Scientists for the first time have cloned a dog. But don't count on a better world populated by identical, well-behaved canines just yet.
That's because the dog duplicated by South Korea's cloning pioneer, Hwang Woo-suk, is an Afghan hound, a resplendent supermodel in a world of mutts, but ranked by dog trainers as the least companionable and most indifferent among the hundreds of canine breeds.
The experiment extends the remarkable string of laboratory successes by Hwang, but also re-ignites a fierce ethical and scientific debate about the rapidly advancing technology.
Last year, Hwang's team created the world's first cloned human embryos. In May, they created the first embryonic stem cells that genetically match injured or sick patients.
Researchers nicknamed their cloned pal Snuppy, which is shorthand for "Seoul National University puppy." One of the dog's co-creators, Gerald Schatten of the University of Pittsburgh School of Medicine, describes their creation, now 14 weeks old, as "a frisky, healthy, normal, rambunctious puppy."
Researchers congratulated the Korean team on improving techniques that might someday be medically useful. Others, including the cloner of Dolly the sheep, renewed their demand for a worldwide ban on human reproductive cloning.

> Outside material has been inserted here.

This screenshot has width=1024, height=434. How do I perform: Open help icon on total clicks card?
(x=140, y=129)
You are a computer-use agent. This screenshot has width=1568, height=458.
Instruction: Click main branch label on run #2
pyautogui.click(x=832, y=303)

"Successful cloning of an increasing number of species confirms the general impression that it would be possible to clone any mammalian species, including humans," said Ian Wilmut, a reproductive biologist at the University of Edinburgh, who produced Dolly nearly a decade ago.

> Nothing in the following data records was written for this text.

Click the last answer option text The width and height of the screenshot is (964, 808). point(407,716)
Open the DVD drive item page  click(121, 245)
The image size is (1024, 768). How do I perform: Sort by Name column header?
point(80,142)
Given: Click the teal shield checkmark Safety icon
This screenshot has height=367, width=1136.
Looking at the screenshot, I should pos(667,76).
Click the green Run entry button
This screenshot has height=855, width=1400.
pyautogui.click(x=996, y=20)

Since then, researchers have cloned cats, goats, cows, mice, pigs, rabbits, horses, deer, mules and gaur, a large wild ox of Southeast Asia. Uncertainties about the health and life span of cloned animals persist; Dolly died prematurely in 2003 after developing cancer and arthritis.
"The ability to use the underlying technology in developing research models and eventually therapies is incredibly promising," said Robert Schenken, president of the American Society for Reproductive Medicine. "However, the paper also points out that in dogs as in most species, cloning for reproductive purposes is unsafe."
The experiment's outcome only seems to buoy the commercial pet-cloning industry, which has charged up to US$50,000 per animal. The first cloned-to-order pet sold in the US was a 9-week-old kitten produced by the biotech firm, Genetic Savings & Clone Inc of Sausalito, California.
Company officials said they expect to commercially clone a dog within a year.